**Work instruction**. If a line in the records contains the string "Frost", show that line.

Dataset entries
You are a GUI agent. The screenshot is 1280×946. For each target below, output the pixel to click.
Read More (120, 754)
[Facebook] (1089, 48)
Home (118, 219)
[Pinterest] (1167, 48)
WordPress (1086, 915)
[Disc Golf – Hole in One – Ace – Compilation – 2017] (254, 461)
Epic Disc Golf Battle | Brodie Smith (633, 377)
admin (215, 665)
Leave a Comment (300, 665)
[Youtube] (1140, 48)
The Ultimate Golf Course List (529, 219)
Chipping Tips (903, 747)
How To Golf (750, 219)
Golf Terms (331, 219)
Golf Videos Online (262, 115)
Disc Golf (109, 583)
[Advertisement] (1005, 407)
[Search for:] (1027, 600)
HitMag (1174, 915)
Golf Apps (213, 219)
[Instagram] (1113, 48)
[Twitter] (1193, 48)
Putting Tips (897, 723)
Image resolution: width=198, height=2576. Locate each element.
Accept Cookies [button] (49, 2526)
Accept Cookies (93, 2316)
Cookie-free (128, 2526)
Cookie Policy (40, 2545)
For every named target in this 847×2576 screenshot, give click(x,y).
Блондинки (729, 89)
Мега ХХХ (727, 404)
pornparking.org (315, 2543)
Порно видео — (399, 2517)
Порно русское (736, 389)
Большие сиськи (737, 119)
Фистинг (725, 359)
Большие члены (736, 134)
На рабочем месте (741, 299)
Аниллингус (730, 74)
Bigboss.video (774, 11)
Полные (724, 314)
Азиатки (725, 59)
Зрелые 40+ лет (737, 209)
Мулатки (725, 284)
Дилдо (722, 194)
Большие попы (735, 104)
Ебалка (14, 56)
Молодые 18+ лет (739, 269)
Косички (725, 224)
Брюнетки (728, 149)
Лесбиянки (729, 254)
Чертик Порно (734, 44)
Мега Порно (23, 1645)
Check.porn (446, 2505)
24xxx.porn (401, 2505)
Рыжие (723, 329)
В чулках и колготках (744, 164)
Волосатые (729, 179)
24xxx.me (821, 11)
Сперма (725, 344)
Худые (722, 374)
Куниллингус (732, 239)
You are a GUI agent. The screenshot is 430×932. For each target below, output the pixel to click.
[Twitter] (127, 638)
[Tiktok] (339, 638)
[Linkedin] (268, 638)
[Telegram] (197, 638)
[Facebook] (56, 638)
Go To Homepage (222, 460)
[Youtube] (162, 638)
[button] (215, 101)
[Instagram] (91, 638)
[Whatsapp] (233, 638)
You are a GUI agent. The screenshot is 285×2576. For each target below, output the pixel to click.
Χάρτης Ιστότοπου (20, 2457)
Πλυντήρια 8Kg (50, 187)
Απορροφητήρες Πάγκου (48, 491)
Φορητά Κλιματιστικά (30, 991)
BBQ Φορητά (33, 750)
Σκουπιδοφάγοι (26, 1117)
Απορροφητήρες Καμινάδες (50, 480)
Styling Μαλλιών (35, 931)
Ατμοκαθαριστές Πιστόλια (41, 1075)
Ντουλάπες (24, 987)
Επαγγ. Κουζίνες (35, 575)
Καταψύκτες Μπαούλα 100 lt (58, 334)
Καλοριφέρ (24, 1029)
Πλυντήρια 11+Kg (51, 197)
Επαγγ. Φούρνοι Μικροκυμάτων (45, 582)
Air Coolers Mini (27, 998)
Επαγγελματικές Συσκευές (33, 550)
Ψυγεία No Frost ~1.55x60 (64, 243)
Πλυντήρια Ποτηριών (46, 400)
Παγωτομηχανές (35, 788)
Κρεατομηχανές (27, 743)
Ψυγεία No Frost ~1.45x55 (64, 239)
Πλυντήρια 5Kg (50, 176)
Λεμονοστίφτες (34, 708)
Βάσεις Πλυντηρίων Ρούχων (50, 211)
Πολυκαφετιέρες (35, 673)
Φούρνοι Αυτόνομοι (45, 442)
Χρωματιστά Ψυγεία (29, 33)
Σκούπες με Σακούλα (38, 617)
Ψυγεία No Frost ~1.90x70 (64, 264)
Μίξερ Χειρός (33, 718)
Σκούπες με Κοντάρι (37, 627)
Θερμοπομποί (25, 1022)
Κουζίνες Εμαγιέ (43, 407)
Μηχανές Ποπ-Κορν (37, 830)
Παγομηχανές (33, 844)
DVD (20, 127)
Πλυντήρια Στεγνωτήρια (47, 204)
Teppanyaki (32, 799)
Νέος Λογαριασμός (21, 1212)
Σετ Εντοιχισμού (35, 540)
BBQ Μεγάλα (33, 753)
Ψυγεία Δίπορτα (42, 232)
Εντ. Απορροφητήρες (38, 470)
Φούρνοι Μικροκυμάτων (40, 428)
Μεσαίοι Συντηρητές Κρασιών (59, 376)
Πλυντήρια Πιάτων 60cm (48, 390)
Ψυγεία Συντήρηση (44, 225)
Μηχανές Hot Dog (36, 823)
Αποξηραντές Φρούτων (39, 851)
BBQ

**Expected answer**.
Ψυγεία No Frost ~1.55x60 (64, 243)
Ψυγεία No Frost ~1.45x55 (64, 239)
Ψυγεία No Frost ~1.90x70 (64, 264)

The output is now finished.